Artificial Intelligence
AI will soon be powerful enough to "kill many humans", adviser warns
The Prime Minister’s adviser on Artificial Intelligence (AI) has warned that AI systems might be powerful enough to “kill many humans” within just two years, and has suggested countries need to work together to create regulations for its development.
His warning comes amid many headlines in recent weeks that AI is progressing too quickly and calls for a 6-month moratorium on progress to give time for research. Just last week 350 AI experts, including the CEO of OpenAI, which developed ChatGPT, signed a letter warning that it could lead to human extinction.
Matt Clifford, speaking on TalkTV said AI led to increased threats from cyberattacks and the creation of bioweapons: “You can have really very dangerous threats to humans that could kill many humans, not all humans, simply from where we’d expect models to be in two years time.”
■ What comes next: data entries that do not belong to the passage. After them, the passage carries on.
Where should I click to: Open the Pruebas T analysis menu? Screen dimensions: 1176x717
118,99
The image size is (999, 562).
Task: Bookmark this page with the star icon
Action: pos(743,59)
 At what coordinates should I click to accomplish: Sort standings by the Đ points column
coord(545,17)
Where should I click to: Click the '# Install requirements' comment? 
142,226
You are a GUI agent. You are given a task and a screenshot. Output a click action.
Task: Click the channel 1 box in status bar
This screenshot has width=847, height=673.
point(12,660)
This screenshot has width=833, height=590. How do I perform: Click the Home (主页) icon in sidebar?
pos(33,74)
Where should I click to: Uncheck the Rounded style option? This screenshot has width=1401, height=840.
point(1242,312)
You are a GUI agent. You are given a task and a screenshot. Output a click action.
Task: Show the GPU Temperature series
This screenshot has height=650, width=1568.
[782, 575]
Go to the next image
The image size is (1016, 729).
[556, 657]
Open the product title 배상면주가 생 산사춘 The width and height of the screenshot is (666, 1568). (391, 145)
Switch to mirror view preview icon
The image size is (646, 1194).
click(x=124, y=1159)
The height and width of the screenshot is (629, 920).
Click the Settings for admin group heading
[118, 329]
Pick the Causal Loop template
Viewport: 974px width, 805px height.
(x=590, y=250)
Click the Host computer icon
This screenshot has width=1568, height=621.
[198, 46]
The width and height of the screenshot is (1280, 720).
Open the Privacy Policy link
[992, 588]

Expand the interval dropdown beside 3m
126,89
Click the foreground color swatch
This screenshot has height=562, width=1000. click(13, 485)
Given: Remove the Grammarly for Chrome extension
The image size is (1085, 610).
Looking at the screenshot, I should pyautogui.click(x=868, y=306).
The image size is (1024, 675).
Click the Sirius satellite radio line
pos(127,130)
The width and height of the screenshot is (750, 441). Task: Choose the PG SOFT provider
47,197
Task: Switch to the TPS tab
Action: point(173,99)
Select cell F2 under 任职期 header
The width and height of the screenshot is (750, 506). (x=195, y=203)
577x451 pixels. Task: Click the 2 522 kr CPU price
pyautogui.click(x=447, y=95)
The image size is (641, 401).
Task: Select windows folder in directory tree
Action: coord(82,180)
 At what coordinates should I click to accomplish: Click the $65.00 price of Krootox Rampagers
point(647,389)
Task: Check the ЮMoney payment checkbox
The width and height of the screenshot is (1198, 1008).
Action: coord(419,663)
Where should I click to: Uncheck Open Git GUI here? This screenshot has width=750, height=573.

“If we try and create artificial intelligence that is more intelligent than humans and we don’t know how to control it, then that’s going to create a potential for all sorts of risks now and in the future…it’s right that it should be very high on the policymakers’ agendas.”
The UK Government recently met with AI leaders to learn about the dangers of new technology; in recent years, leaders in the AI industry have become less optimistic about whether it is likely to benefit humanity.
Clifford warned that “the people who are building the most capable systems freely admit that they don’t understand exactly how they exhibit the behaviours that they do”.
The UK government has been keen to encourage innovation and Rishi Sunak has been quite public about his interest in using new technologies to drive forward the economy, but reports in the Times also suggest that he might also be pushing the UK forward as a centre for global regulation for AI.